=== DOCUMENT TEXT ===
^^^^^^^^

Errors are a part of knowledge
As a researcher working in a lab, I can say that error is not an exception. It is the rule. A scientific theory is, by definition, an idea that can be proven wrong. Science progresses not by avoiding mistakes, but by actively putting ideas in conditions where they might fail. In this sense, error is not the opposite of knowledge; it is how knowledge grows.
The same is true for the human brain. Our brains learn through trial and error. It constantly builds internal models of the world, tests them against reality, and updates them when they do not work.
Our brain processes errors in different ways:
Errors catch our attention. When we are confident that we know something but later discover we are wrong, this is called a "high-confidence error". In these moments, areas of the brain involved in decision-making, like the medial frontal cortex and anterior cingulate cortex, act like an alarm, telling our brain there is a mismatch between what we believe in and what we discover. Interestingly, this response does not happen only when we are wrong, but also when we are unexpectedly right. In these moments of contradiction, the brain is surprised and marks the feedback as important, prompting us to pay closer attention.
Errors challenge our brains to make an effort. When we make a mistake and then get the right answer, our brain has to work harder to "delete" the wrong information and "save" the new one. This extra effort, managed by the dorsolateral prefrontal cortex, which is involved in conflict resolution, monitoring, and control, makes the memory stronger and long-lasting than if we had just passively read the right answer.

^^^^^^^^

(Entries taken from a collection)
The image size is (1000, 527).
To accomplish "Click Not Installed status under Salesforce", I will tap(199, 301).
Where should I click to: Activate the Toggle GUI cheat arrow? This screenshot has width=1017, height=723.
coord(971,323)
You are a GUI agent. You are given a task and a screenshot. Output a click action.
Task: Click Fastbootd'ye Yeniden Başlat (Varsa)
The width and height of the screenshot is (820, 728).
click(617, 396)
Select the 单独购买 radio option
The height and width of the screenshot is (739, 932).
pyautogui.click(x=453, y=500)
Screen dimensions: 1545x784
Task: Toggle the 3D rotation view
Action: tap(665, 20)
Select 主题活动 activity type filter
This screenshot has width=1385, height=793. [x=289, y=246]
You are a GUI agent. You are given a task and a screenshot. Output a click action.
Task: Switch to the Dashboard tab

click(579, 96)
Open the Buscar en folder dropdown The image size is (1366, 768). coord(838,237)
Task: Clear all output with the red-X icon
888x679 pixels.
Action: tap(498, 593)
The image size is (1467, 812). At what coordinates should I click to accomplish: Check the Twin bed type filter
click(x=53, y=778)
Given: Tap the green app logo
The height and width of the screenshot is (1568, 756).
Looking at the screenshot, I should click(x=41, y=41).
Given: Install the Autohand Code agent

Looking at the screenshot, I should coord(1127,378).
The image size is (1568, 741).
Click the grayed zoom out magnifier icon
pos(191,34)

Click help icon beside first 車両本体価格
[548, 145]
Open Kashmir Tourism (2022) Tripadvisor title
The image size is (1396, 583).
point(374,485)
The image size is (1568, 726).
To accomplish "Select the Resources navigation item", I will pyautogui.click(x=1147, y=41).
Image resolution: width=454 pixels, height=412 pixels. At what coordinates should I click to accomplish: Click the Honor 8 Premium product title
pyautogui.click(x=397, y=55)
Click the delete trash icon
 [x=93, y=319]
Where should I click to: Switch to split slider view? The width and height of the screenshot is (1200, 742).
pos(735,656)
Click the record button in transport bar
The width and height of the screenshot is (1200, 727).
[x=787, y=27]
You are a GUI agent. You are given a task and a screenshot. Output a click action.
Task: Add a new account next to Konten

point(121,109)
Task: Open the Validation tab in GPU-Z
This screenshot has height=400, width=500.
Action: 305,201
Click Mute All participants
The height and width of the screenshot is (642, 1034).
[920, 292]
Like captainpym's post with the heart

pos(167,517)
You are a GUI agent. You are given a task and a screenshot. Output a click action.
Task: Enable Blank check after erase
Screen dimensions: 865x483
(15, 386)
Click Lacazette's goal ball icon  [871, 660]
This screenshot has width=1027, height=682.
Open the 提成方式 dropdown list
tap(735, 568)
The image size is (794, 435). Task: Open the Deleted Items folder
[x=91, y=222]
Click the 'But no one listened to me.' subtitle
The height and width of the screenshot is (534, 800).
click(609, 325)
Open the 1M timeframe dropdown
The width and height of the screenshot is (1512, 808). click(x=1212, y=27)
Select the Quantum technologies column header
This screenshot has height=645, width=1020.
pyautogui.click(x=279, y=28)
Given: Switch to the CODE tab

^^^^^^^^

=== WHAT IS EXPECTED ===
In the text about errors and learning, what is the name for when we are sure we know something but later find out we are wrong? The listing has no connection to the text about errors and learning.

=== COMPLETED TASK ===
A "high-confidence error".